NURETTİN CANİKLİ (Giresun) - Başından beri "yedi yıl" var, yedi yıl için seçildi.

OKTAY VURAL (Devamla) - Sizin için söz önemli değil, bizim için söz önemlidir. Bizim için söz önemlidir, sizin için önemli olmayabilir. Sizin için suya yazılmıştır onlar?

NURETTİN CANİKLİ (Giresun) - Biz verdiğimiz her sözün sonuna kadar arkasında dururuz, lafta değil esasta dururuz Oktay Bey!

OKTAY VURAL (Devamla) - Ama biz inanan insanlarız, biz biliyoruz ki, gözler ve kulaklar şahadet eder ona ve bu şahadetin bedelini de ileride, tutmadığınız sözlerin bedelini de elbet ödeyeceksiniz.

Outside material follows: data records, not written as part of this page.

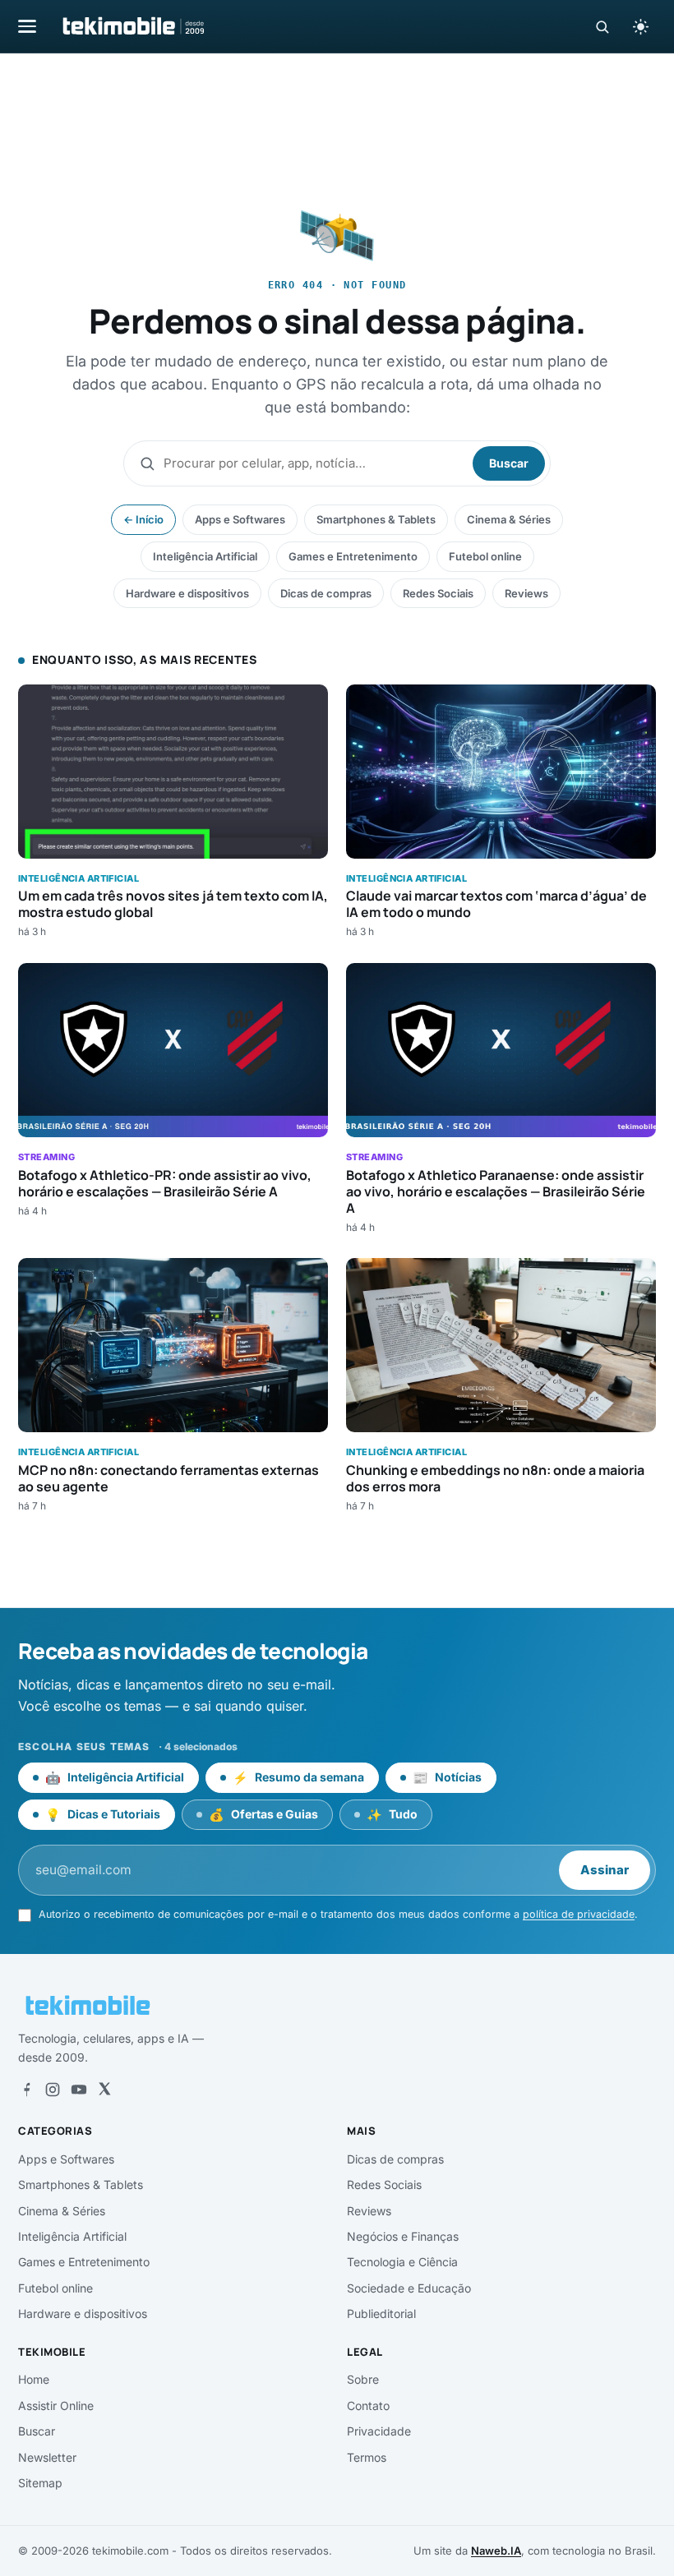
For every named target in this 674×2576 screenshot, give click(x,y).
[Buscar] (602, 26)
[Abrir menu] (27, 26)
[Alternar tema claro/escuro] (640, 26)
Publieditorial (381, 2313)
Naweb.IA (496, 2550)
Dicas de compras (326, 593)
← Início (143, 519)
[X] (104, 2089)
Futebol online (485, 556)
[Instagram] (52, 2089)
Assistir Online (56, 2405)
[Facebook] (26, 2089)
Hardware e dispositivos (187, 593)
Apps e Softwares (240, 519)
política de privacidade (579, 1914)
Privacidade (379, 2431)
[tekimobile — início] (132, 26)
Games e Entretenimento (353, 556)
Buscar (509, 463)
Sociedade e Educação (409, 2288)
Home (33, 2379)
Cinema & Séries (509, 519)
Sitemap (40, 2483)
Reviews (526, 593)
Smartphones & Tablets (376, 519)
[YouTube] (79, 2089)
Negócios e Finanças (403, 2236)
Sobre (363, 2379)
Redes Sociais (438, 593)
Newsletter (47, 2457)
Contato (368, 2405)
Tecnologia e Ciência (402, 2262)
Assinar (604, 1870)
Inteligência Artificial (205, 556)
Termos (366, 2457)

NURETTİN CANİKLİ (Giresun) - Nasıl ödeyecekmişiz? Nasıl ödeyeceğiz?

OKTAY VURAL (Devamla) - Biz buna da iman edenlerdeniz.

Bütün bunlar yapılırken "Cumhurbaşkanı, yedi yıl uzun, hesap vermesi gerekir." diyor Burhan Kuzu. Ne oldu hesap verme? Yok, yaz tahtaya, kalsın haftaya! Nerede verdiğiniz sözler? Bu millete verdiğiniz sözleri tutmuyorsunuz.

NURETTİN CANİKLİ (Giresun) - Millet karar veriyor.

OKTAY VURAL (Devamla) - "Yedi yıl" ne zaman çıktı? 2009 yılında yok, tasarıda yok. 2011 yılında yok. Ne zaman çıktı biliyor musunuz? Şike yasasını veto ettikten sonra çıktı. Hatırlarsınız, o zaman AKP içerisinde birtakım kaynamalar oldu, bu kaynamalar neticesinde ondan sonra birdenbire "yedi yıl olsun" diye bir anlaşmaya varıldı. Aranızdaki meseleyi, Anayasa'yı ihlal ederek çözemezsiniz.

NURETTİN CANİKLİ (Giresun) - Boşuna uğraşma Oktay Bey, suni olarak proje üretme.

OKTAY VURAL (Devamla) - Allah kimseyi kendi sözleriyle imtihan etmesin. Bakın, biz 367'yle ilgili sorun getirildiği zaman bunun doğru olmadığını söyledik, yanlıştır dedik ve 2007 seçimleri yapıldı. Biz Parlamentoya girdik, yanlış olan bir uygulama neticesinde, Parlamentonun Cumhurbaşkanı seçimini yapmasını temin ettik ve bu yönüyle bakıldığı zaman, 21 Ekimde de bununla ilgili garabeti de ortadan kaldırdık. Şimdi geldiğimiz bu noktada, "367 var mı Anayasa'da var mı, var mı?" diyordunuz. Nerede o Anayasa? Yahu Anayasa'da "yedi yıl" var mı, var mı ya? Bak, 367'cilerin kullandığı iddiaları kullanır hâle geldiniz. Ne olacak biliyor musunuz? Hatırlarsanız, Ahmet Necdet Sezer'in görev süresi dolmuştu, görev süresi dolduktan sonra kalktı Bülent Arınç dedi ki, "Olur mu canım fuzuli işgaldir! Burada duramaz, ben vekâlet etmeliyim." dedi. Ne olacak beş yıl sonra? Yine aynı şekilde meşruiyet tartışması gelecek ve bugünkü Cumhurbaşkanını bir meşruiyet tartışması içerisine sokacaksınız. Oysa sizin, bu düzenlemeyi anayasa değişikliğiyle yapmanız gerekiyordu.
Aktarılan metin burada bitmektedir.